As the reader is aware that we are only a few years away from the outbreak of the First World War (in which Austro-Hungary and Italy were on opposite sides) and that the novel will not stick to historical events (its subtitle is ‘A Retrospective Hypothesis’) he or she can be forgiven for being certain that, at some point, von Allman’s plan will be put into action. (Whether the plan was ever proposed in reality I do not know). In the meantime, Morselli is at pains to emphasise the role of luck in its eventual adoption. (It is eventually acted on because it is in the right pocket at the right time).

Morselli writes the novel in the style of a history book with a focus on dates and a large cast whose characters are sketched in the manner of a popular historian. Though von Allman features at both the beginning and end, it is not his story, nor does Morselli have much interest in how he might have changed – history is his subject. In fact, I was just beginning to think there was little of the flair or imagination suggested by his oeuvre when, one hundred pages in, we find inserted a conversation between Morselli and his publisher anticipating any criticisms which might be entering the reader’s mind:

“Do you honestly claim that this blatantly apocryphal version of contemporary history which you have submitted, so full of questionable theses and so short on appeal from every angle, can go by the name of a novel?”

Morselli’s style also comes in for some abuse:

“People on the staff who have seen the book find it has a ponderous style. Some have spoken of a ‘bureaucratic style.’… Your story seems not only to run counter to past history, but what is worse, to present-day narrative fashion.”

Of course, pre-empting criticism does not invalidate it, but it does demonstrate that these aspects of the text are intentional. The conversation takes on a less comic note when you know Morselli killed himself after years of failing to get published, and there is the added sadness that it enhances the sense that an appreciation of his work demands acquaintance with all of it – one novel is not representative. What Morselli does demonstrate is a thorough understanding of the period –and of how wars are fought, and politics played.

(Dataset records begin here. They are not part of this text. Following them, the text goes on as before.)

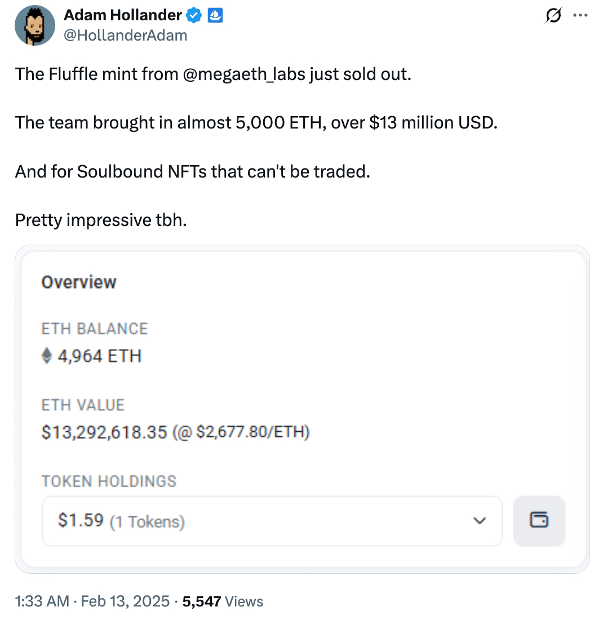Expand the Token Holdings $1.59 dropdown
This screenshot has width=603, height=620.
tap(272, 521)
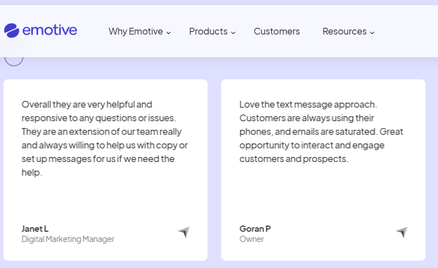Click the Digital Marketing Manager job title
Viewport: 438px width, 268px height.
click(x=68, y=239)
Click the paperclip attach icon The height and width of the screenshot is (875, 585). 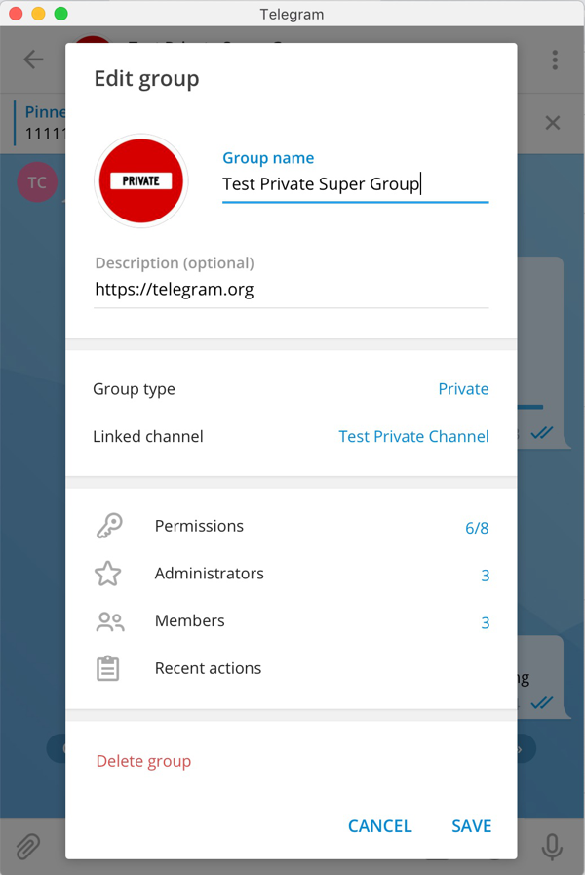(x=28, y=847)
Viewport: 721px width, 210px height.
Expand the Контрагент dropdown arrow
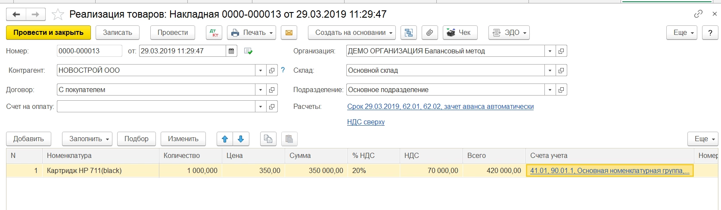click(x=261, y=71)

Nazis winning the war will always be the sexier side of counterfactual fiction, but there is a place for more peaceable outcomes too. Morselli hints at what his small change has achieved by the end of the war when von Allmen, a keen painter, meets Adolf Hitler:

“I volunteered in the war because it was the only way to make politics at the time. My political credo is Germanism in its full might and universality. Today Germanism has won… Therefore I can now pursue my second vocation. Painting.”

Anyone interested in the politics of 20th century Europe – and what might have been – should read this book.